"""
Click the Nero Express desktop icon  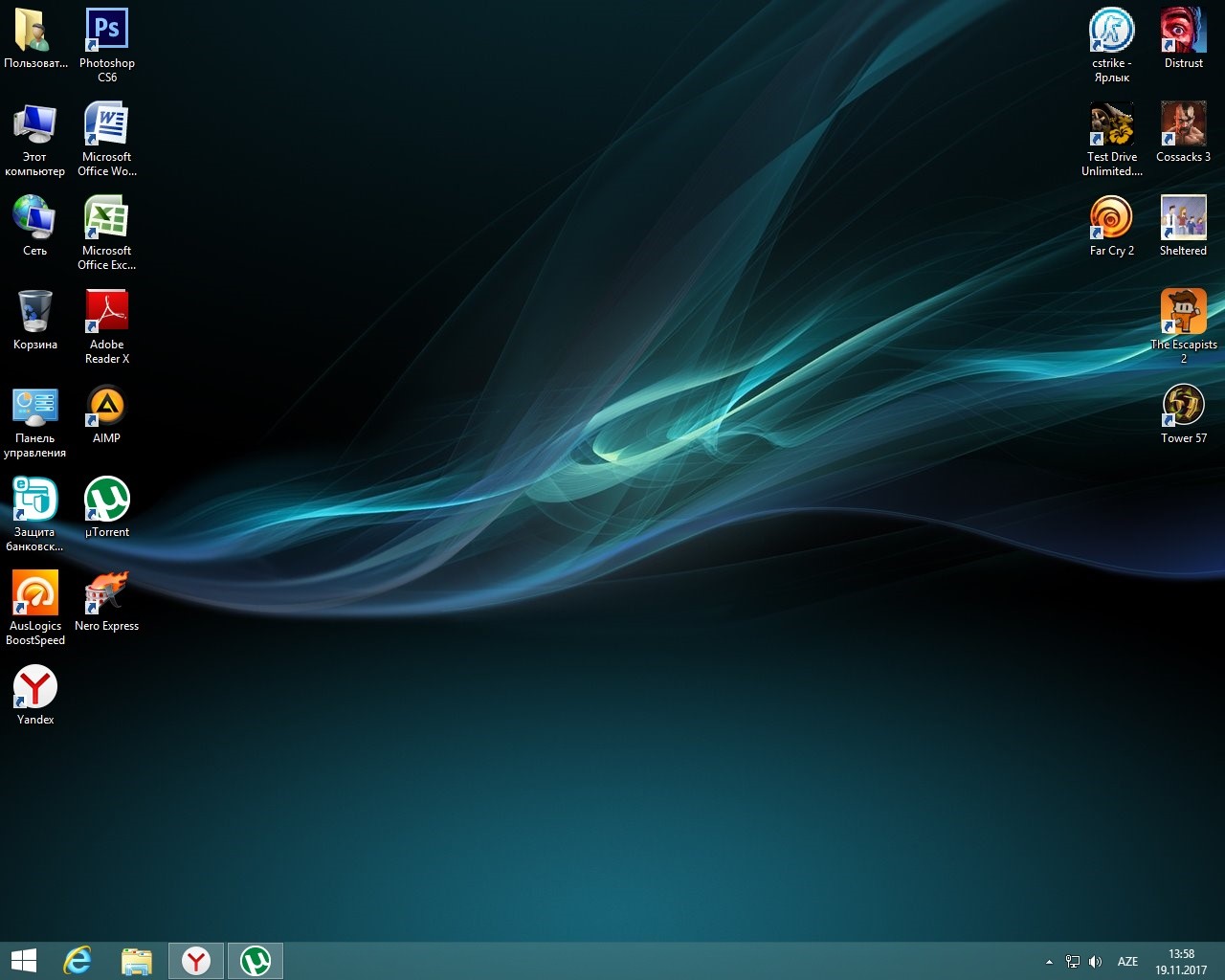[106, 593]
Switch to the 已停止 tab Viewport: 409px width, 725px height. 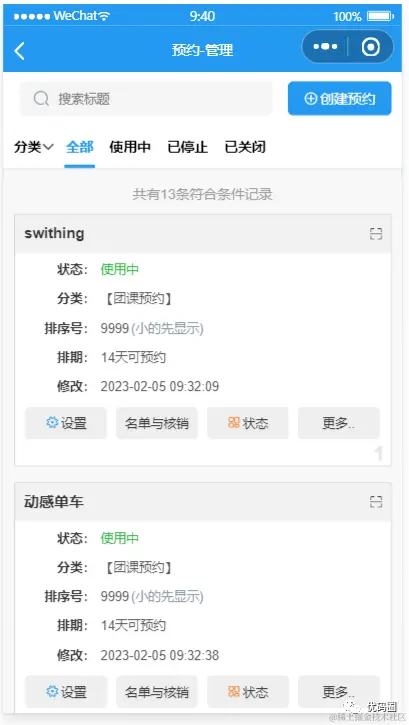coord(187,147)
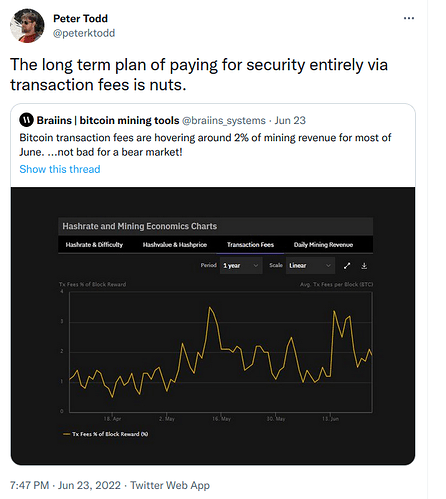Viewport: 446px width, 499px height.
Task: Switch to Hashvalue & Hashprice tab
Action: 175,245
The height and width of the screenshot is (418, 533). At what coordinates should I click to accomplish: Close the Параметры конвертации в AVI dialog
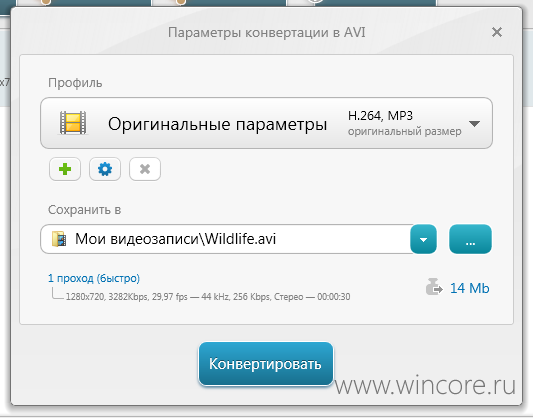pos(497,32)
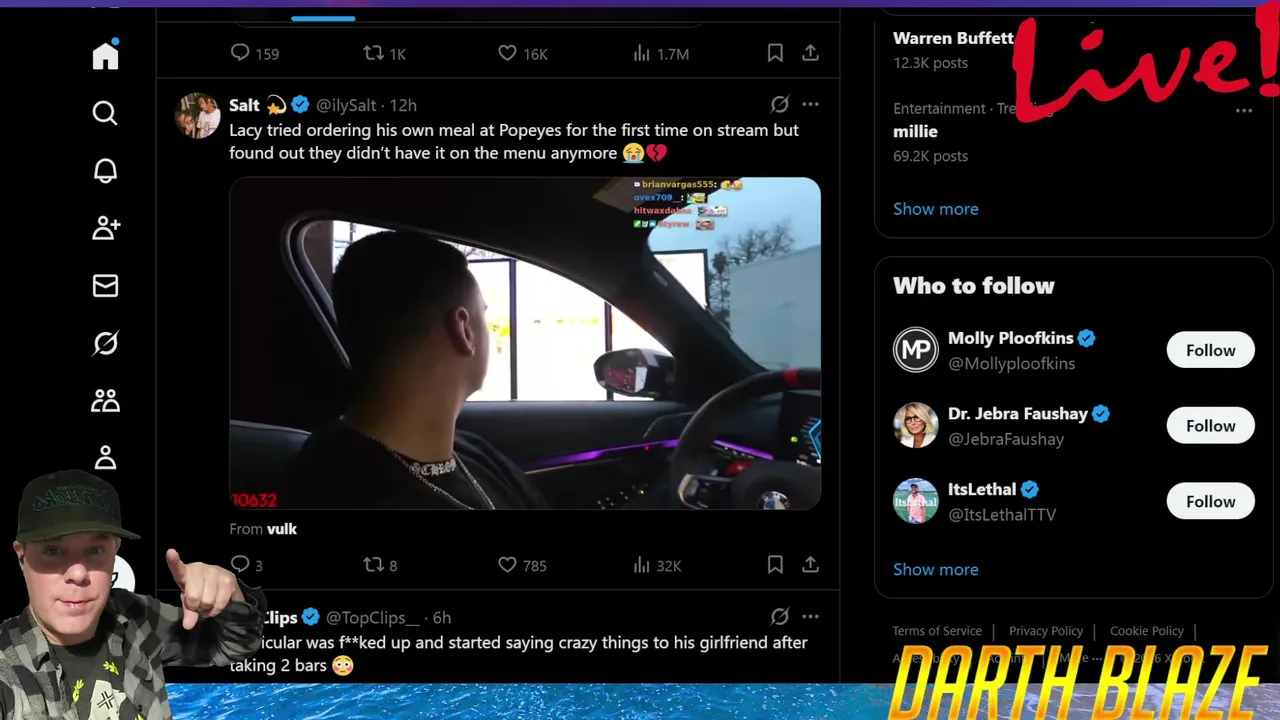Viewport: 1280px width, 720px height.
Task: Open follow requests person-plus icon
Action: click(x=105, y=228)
"""
YOUR TASK: Please reproduce the lines exactly from the one containing "The height and" through the last line of the data above, and keep the pictures out.

ANSWER:
The height and width of the screenshot is (418, 533). At what coordinates should I click to accomplish: Close the Параметры конвертации в AVI dialog
pos(497,32)
Viewport: 1280px width, 720px height.
Task: Open follow requests person-plus icon
Action: click(x=105, y=228)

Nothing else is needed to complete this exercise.